En este casi medio siglo desde su inicio, la reforma “denguiana” y sus dos hijos pródigos, la economía socialista de mercado y el socialismo con características chinas, son parte del programa de estudio de las facultades de economía y ciencia políticas de casi todas las universidades del mundo y una referencia ineludible en cualquier análisis, conferencia o debate sobre China y su protagonismo internacional.
Sin embargo, reflexionar sobre las reformas de China no es solo un tema académico.
A pesar de que los comunistas chinos no se cansan de repetir que su sistema “con características chinas” es único, intransferible e irrepetible, su éxito económico hace que muchos países lo vean como un ejemplo a seguir, un modelo de desarrollo que podría ayudarlos a pasar de la pobreza a la riqueza en tan solo una generación.
Es el caso de África donde China se ha convertido en su principal socio económico multiplicando por 100 el volumen de negocios entre 1992 y 2008. Según las última encuestas de Afrobarometer y Gallup, el 60 % de los consultados en 16 países africanos consideraron que la influencia china es "algo" o "muy positiva” (y tan solo un 14 % creen que es “negativa”), y donde sus líderes tienen muy presente que hace sólo treinta años China era tan pobre como Malawi. Si África pudiera lograr al menos la mitad del éxito económico de China, el continente se transformaría.

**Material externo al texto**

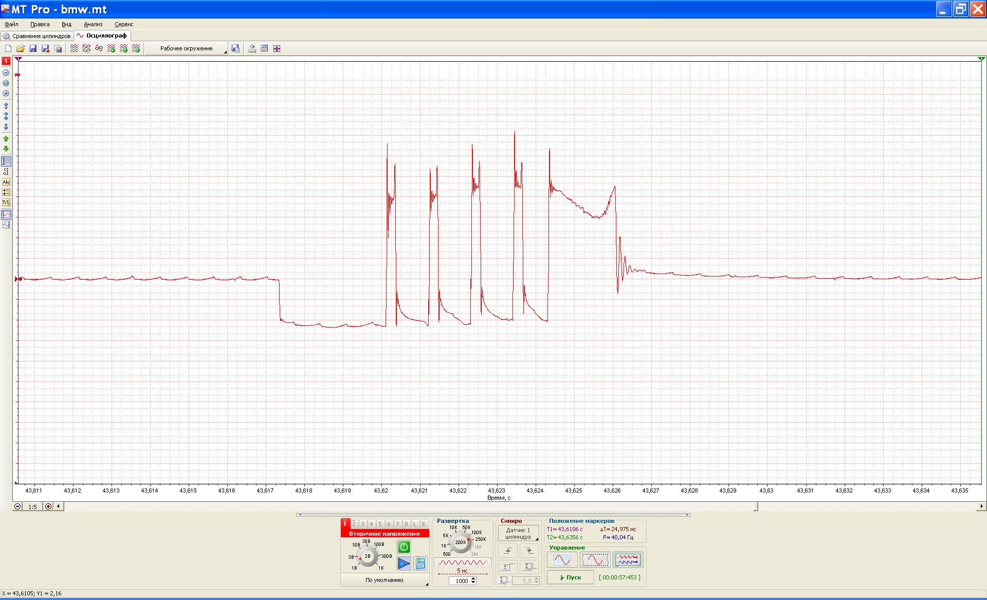This screenshot has width=987, height=600.
Task: Click the multi-channel recorder mode icon
Action: point(628,559)
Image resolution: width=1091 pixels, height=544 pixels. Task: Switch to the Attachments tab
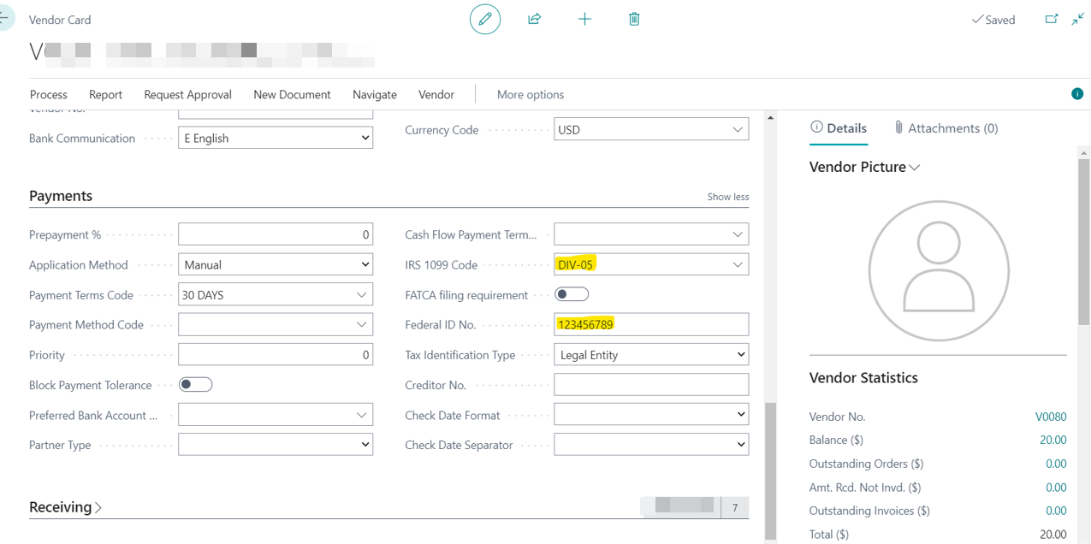(946, 128)
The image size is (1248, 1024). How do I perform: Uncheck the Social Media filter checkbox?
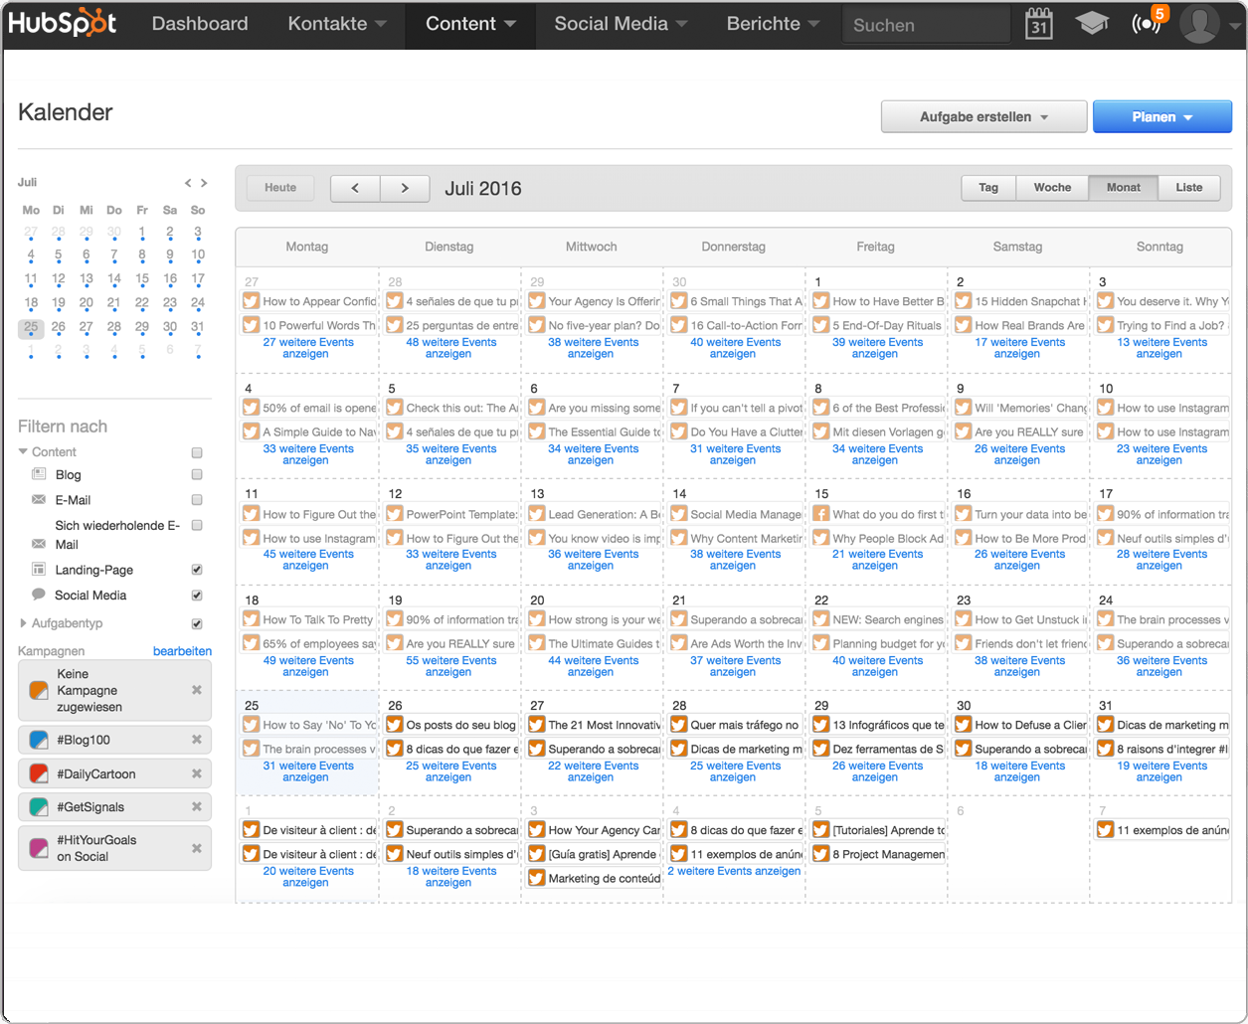click(197, 596)
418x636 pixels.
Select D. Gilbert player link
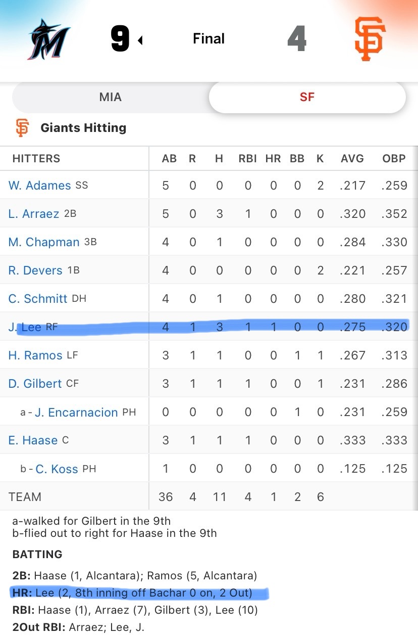pos(35,384)
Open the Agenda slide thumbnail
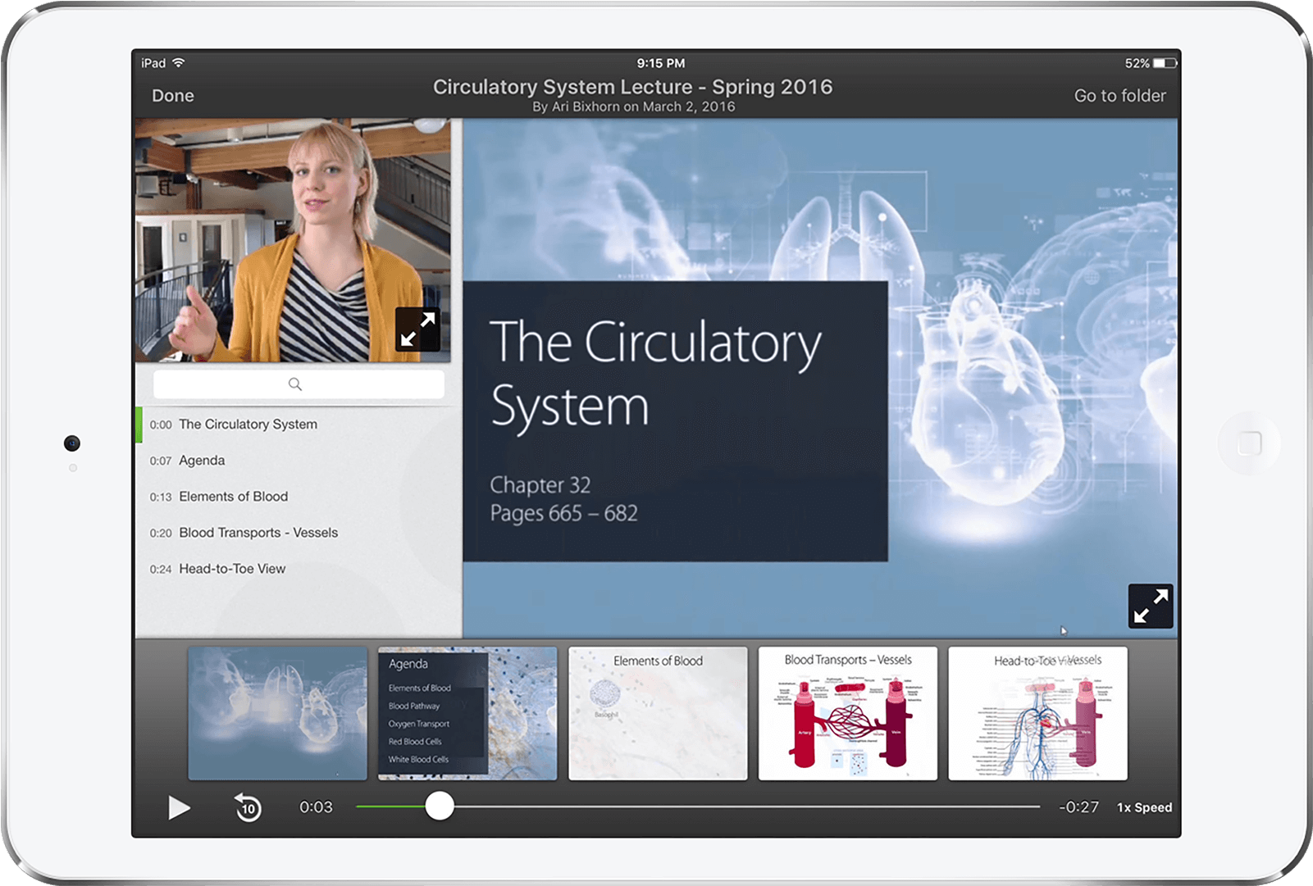Screen dimensions: 1313x886 tap(467, 713)
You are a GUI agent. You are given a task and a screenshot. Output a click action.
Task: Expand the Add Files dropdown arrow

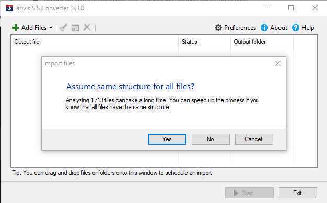tap(51, 28)
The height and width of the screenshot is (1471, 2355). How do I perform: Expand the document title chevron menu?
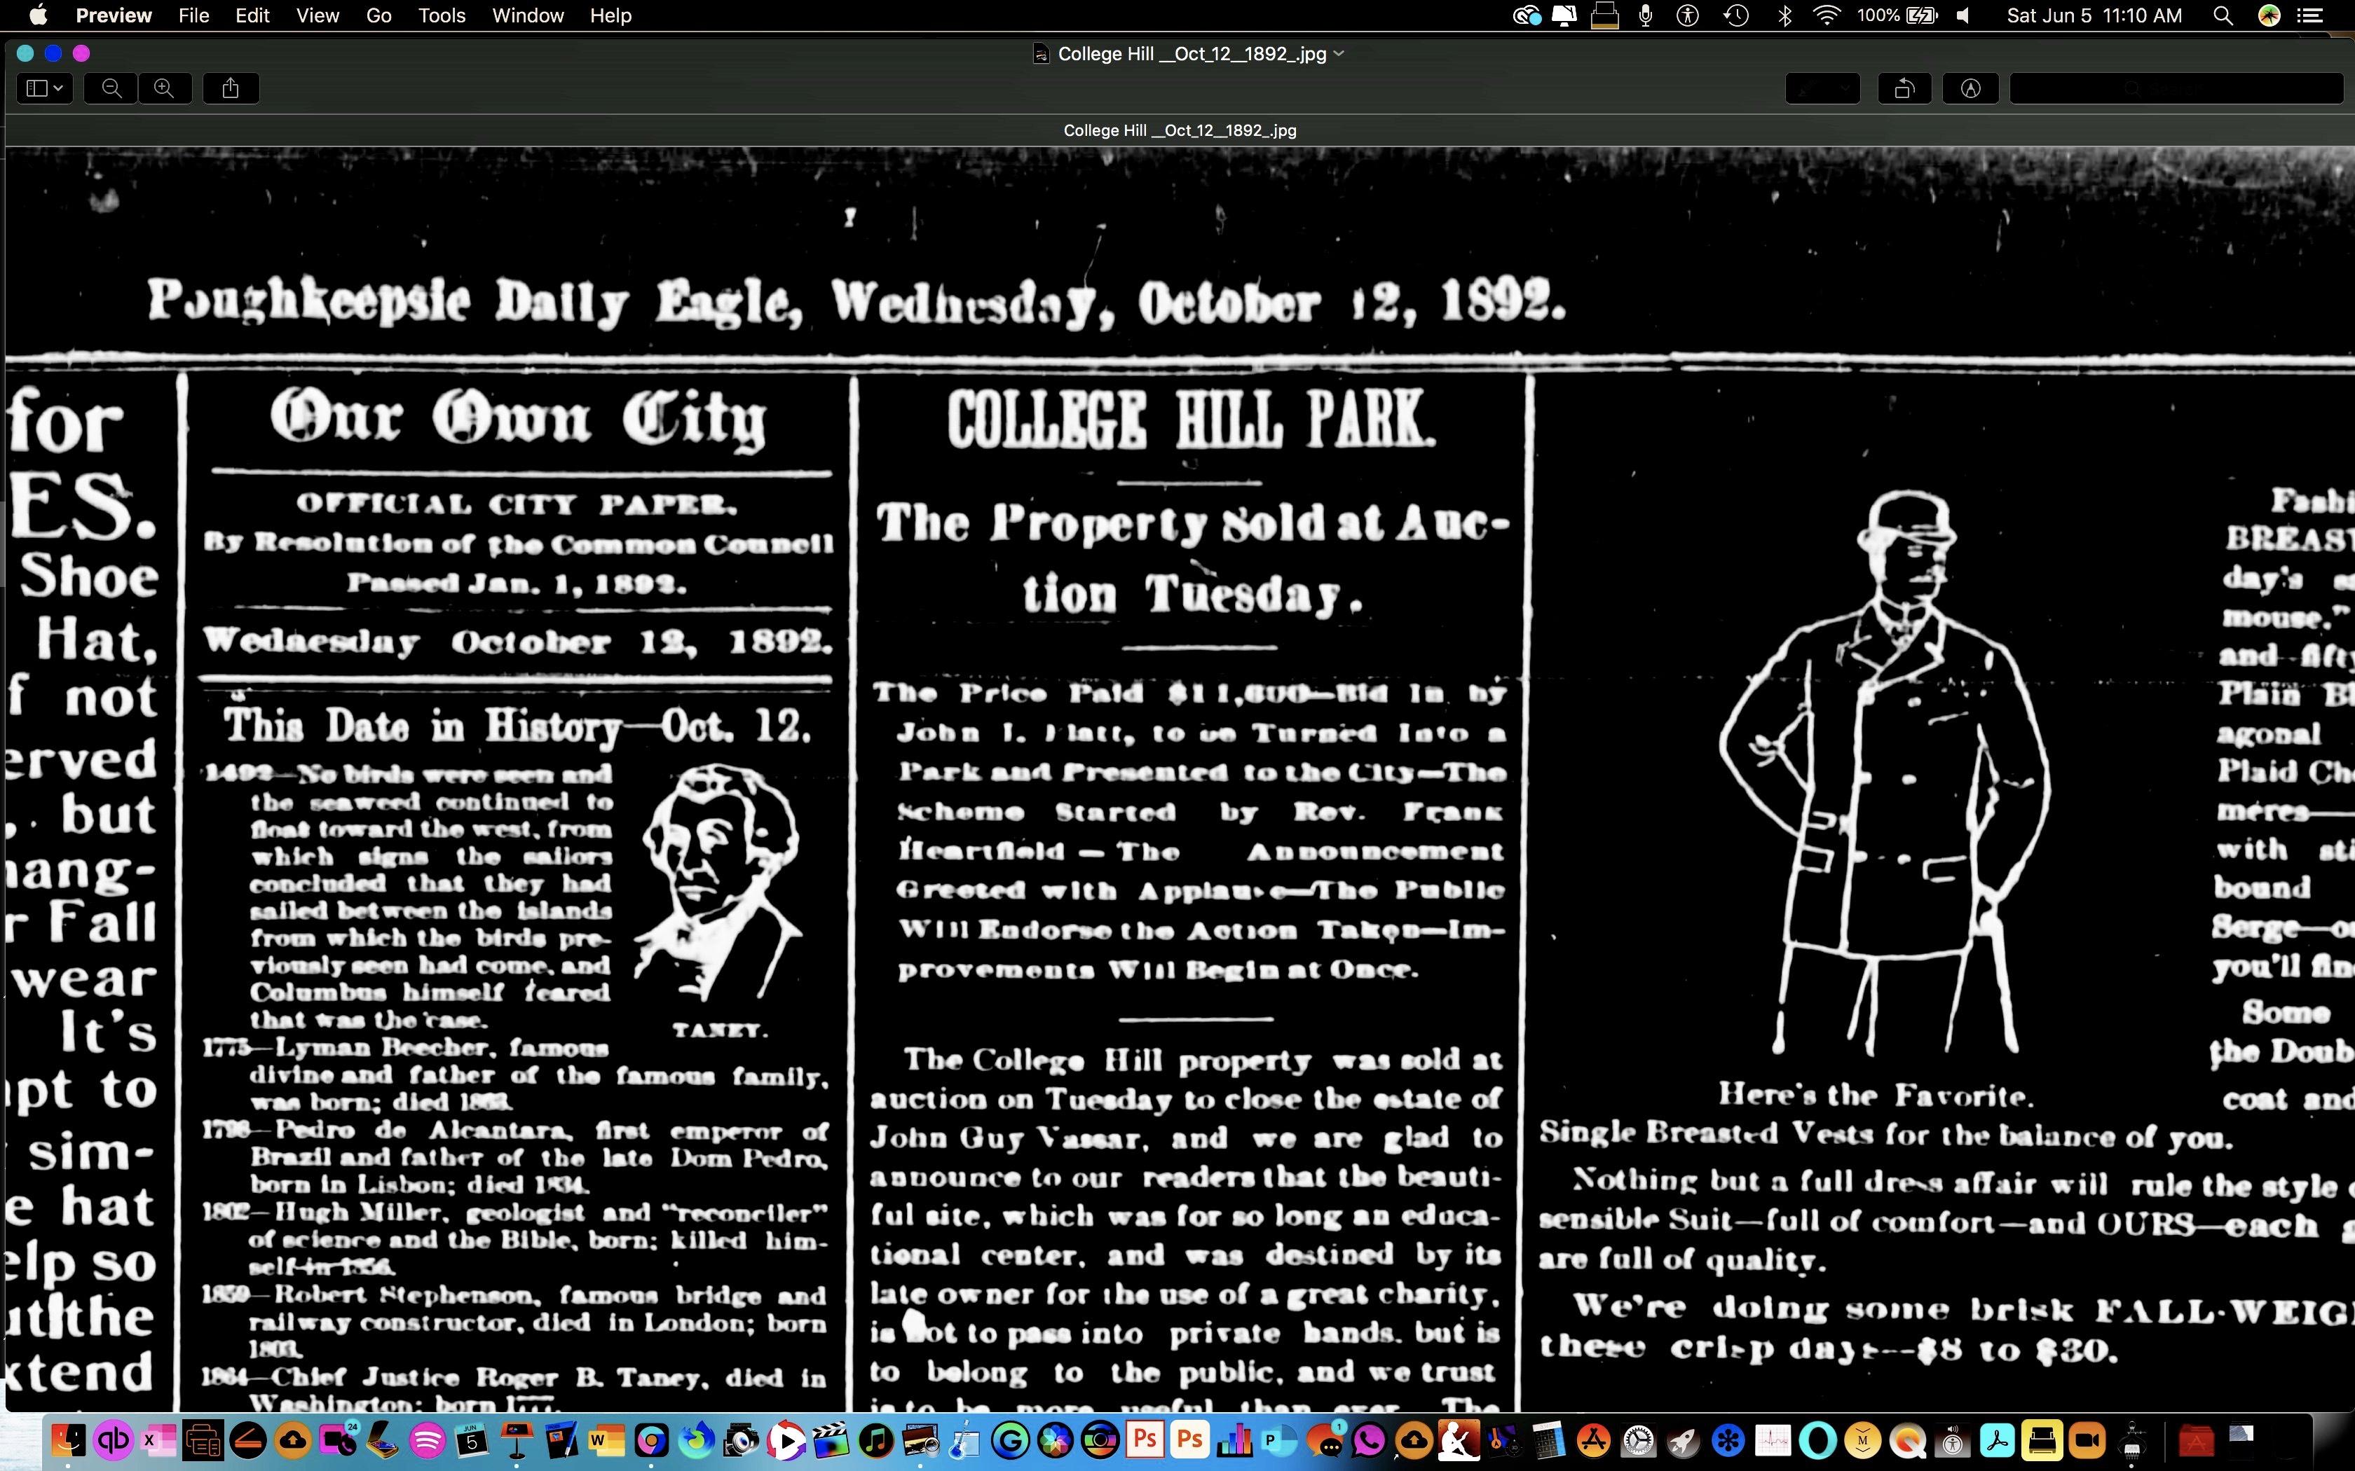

Esta semana Beijing fue la capital de África. Líderes de 53 países (todos menos el minúsculo Reino de Esuatini) y la Comisión de la Unión Africana celebraron la reunión cumbre 2024 del Foro para la Cooperación entre China y África (FOCAC por sus siglas en inglés), el mayor evento diplomático organizado por China pospandemia con la mayor asistencia de líderes extranjeros.
El tema de la cumbre fue “Unir esfuerzos para avanzar en la modernización y construir una comunidad China-África de alto nivel con un futuro compartido”. El objetivo: la construcción del mejor modelo de desarrollo, siempre “con características africanas”.